* Reading passage
"""

The vast majority of all car accident insurance claims are resolved before any lawsuit is filed. And of the car accident lawsuits that do get filed, most of those cases are resolved by settlement agreement before a trial takes place.
But it's also true that not all car accident cases can be settled. Perhaps the parties can't agree on who caused the accident. Perhaps the parties can agree that the plaintiff was injured, but they can't come to an agreement on the amount of compensation that should be paid for those injuries.
If your car accident case cannot be resolved by a settlement, then you may be wondering what happens if your case goes to trial. The rules governing trials vary from state to state, but there are some concepts and procedures for trials that are common to most states, and we'll look at those in the sections that follow.
In most states, a jury (as opposed to a judge) decides the key issues in a car accident case. The jury is typically comprised of twelve persons, but sometimes that number can be lower.
The first stage of the trial is called voir dire, and it is during this stage that the jury members are selected. In this phase potential jurors are asked a series of questions so that the lawyers and the judge can learn more about them. The purpose of the questions is to determine if the person has any biases or prejudices that might keep them from being fair and impartial.

"""

* Provided material
"""

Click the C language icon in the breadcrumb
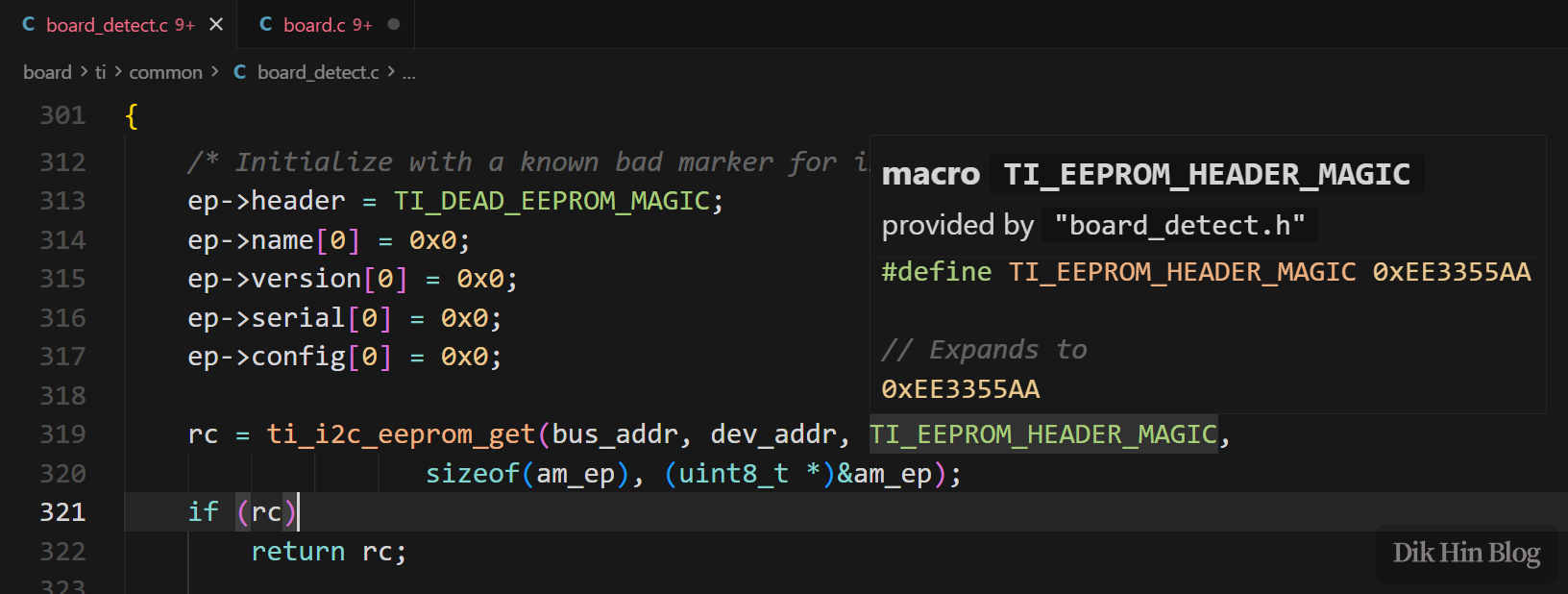Screen dimensions: 1568x594 coord(240,72)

"""

* Brief A
Using the passage on car accident trials, decide whether each statement below agrees with it. Answer yes or no for (i), (ii) and (iii), and quote the words from the passage that settle each one.

(i) Most car accident lawsuits that get filed go on to a trial.
(ii) In most states, a jury rather than a judge decides the key issues in a car accident case.
(iii) A jury in a car accident trial always has twelve members.
* Brief B
Write the next part of the passage on car accident trials, picking up right after its last sentence.

* Task output A
(i) No: "most of those cases are resolved by settlement agreement before a trial takes place."
(ii) Yes: "In most states, a jury (as opposed to a judge) decides the key issues in a car accident case."
(iii) No: "The jury is typically comprised of twelve persons, but sometimes that number can be lower."

* Task output B
Once the jury is selected, the parties then make opening statements. The plaintiff's attorney usually goes first, because the plaintiff has the burden of proving all of the allegations in the case. The opening statement is the opportunity for each party's attorney to set the stage for the jury and lay out their side of the case -- what they will prove or refute. In most states, opening statements usually last about fifteen to twenty minutes.
Following the opening statements, the plaintiff's attorney presents the plaintiff's case. Again, the plaintiff's side goes first in presenting the evidence because the plaintiff has the "burden of proof." The attorney presents evidence on the issues by calling witnesses.
For example, to establish how the car accident occurred, the plaintiff's attorney would probably call the plaintiff to testify about his or her observations just before and during the crash, and at the scene shortly afterward. The attorney may also call any bystanders or other car accident witnesses.
A similar pattern is followed in presenting evidence on other issues in the case, though the particular witnesses might not be the same.
For example, to show the jury evidence of the plaintiff's injuries in the car accident, the plaintiff's attorney might ask questions directly to the plaintiff regarding the injuries suffered. Following that, the plaintiff's attorney might call as a witness the plaintiff's doctor. Questions posed to the doctor might address issues concerning the medical treatment that was required following the car accident, and the plaintiff's prognosis for a full recovery.
Once the plaintiff's attorney has presented to the jury all of the witnesses the attorney believes necessary to prove the plaintiff's side of the case, the plaintiff then "rests" the case. Doing so signifies to the judge that it is the defendant's turn to present evidence.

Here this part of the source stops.